+++ Fragmento +++

La guerra en Gaza terminó del modo más improbable: no por agotamiento, ni por mediación multilateral, sino por la intervención directa de un solo hombre. Donald Trump, el mismo que hace dos años denunciaba la “debilidad” de la administración Biden en Medio Oriente, logró lo que nadie más pudo: detener una guerra que Israel no sabía cómo ganar y que Hamas no podía seguir perdiendo.

El acuerdo —negociado principalmente por Washington, con la mediación de Egipto, Qatar y Turquía— redefine el mapa político y militar de la región. No es un pacto de reconciliación ni de esperanza, sino de cálculo: una tregua sostenida por presión, amenaza y conveniencia. Pero en la brutal lógica del Medio Oriente, eso alcanza para llamarla paz.

Según los términos del entendimiento, Hamas liberará a todos los rehenes vivos y entregará los cuerpos de los fallecidos. Israel, a su vez, se compromete a un alto el fuego indefinido y a un repliegue parcial de sus tropas, aunque conservará un perímetro de seguridad dentro de Gaza. Aún no está claro cómo será administrado el enclave una vez estabilizado: se barajan opciones que van desde una autoridad conjunta palestino-egipcia hasta una misión internacional tutelada, pero ninguna estructura definitiva fue anunciada.

Nada de esto era previsible hace apenas unos meses. Netanyahu había prometido que no detendría la ofensiva hasta “aniquilar” completamente a Hamas, y Hamas juraba no liberar a los rehenes hasta lograr el retiro total de Israel. Sin embargo, ambos cedieron bajo una presión que ningún otro actor global podía ejercer.

+++ Entradas mostradas +++

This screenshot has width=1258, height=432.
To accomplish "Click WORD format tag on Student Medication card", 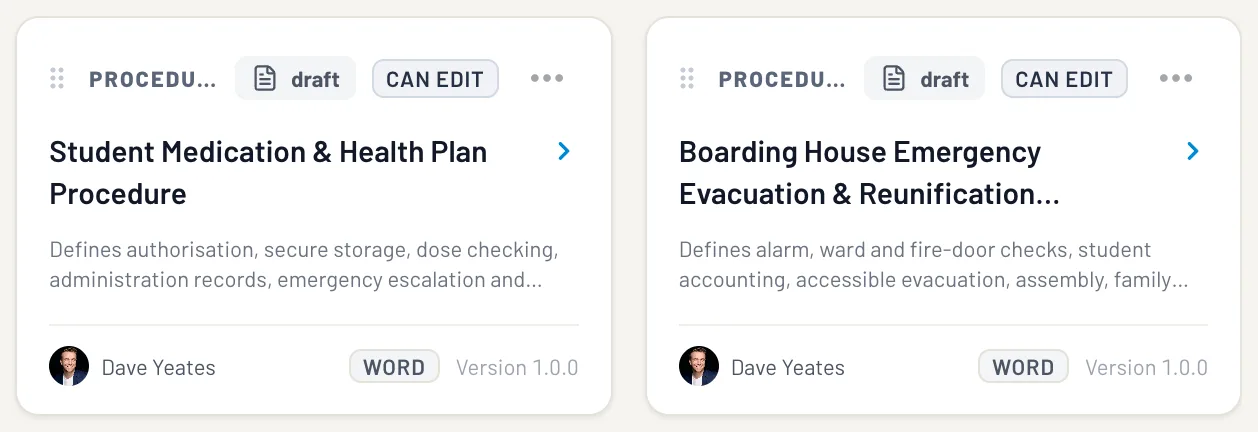I will [x=394, y=367].
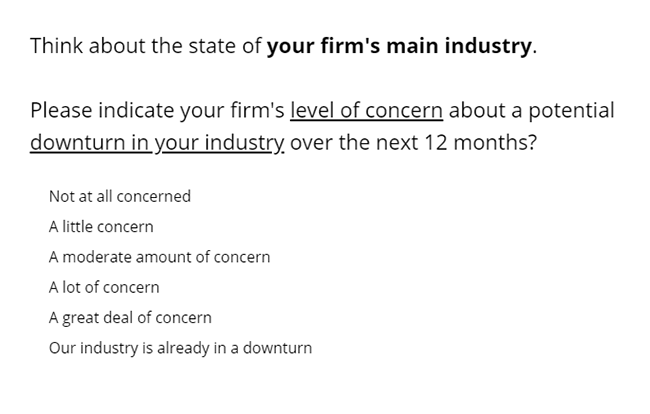650x414 pixels.
Task: Click the word "moderate" in the answers
Action: tap(97, 257)
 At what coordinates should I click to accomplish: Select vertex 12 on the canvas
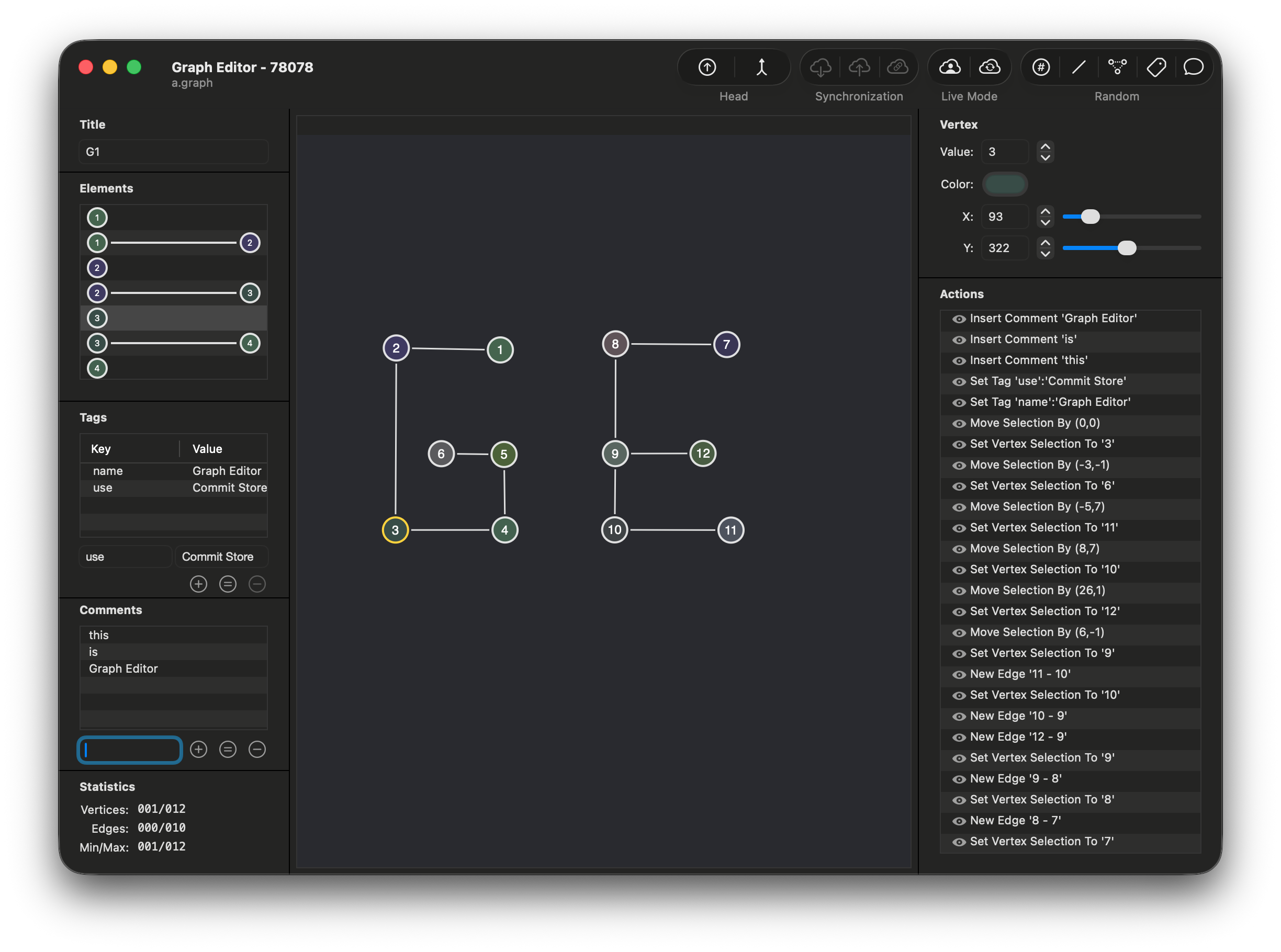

+++

Ejercicios:
1 - Extrae del texto sobre la tregua en Gaza el fragmento que empieza con "La guerra en" y sigue hasta "para llamarla paz.".
2 - Según el texto sobre la tregua en Gaza, ¿qué países actuaron como mediadores en el acuerdo?

Resultados por tarea:
1 -
La guerra en Gaza terminó del modo más improbable: no por agotamiento, ni por mediación multilateral, sino por la intervención directa de un solo hombre. Donald Trump, el mismo que hace dos años denunciaba la “debilidad” de la administración Biden en Medio Oriente, logró lo que nadie más pudo: detener una guerra que Israel no sabía cómo ganar y que Hamas no podía seguir perdiendo.

El acuerdo —negociado principalmente por Washington, con la mediación de Egipto, Qatar y Turquía— redefine el mapa político y militar de la región. No es un pacto de reconciliación ni de esperanza, sino de cálculo: una tregua sostenida por presión, amenaza y conveniencia. Pero en la brutal lógica del Medio Oriente, eso alcanza para llamarla paz.

2 - Egipto, Qatar y Turquía.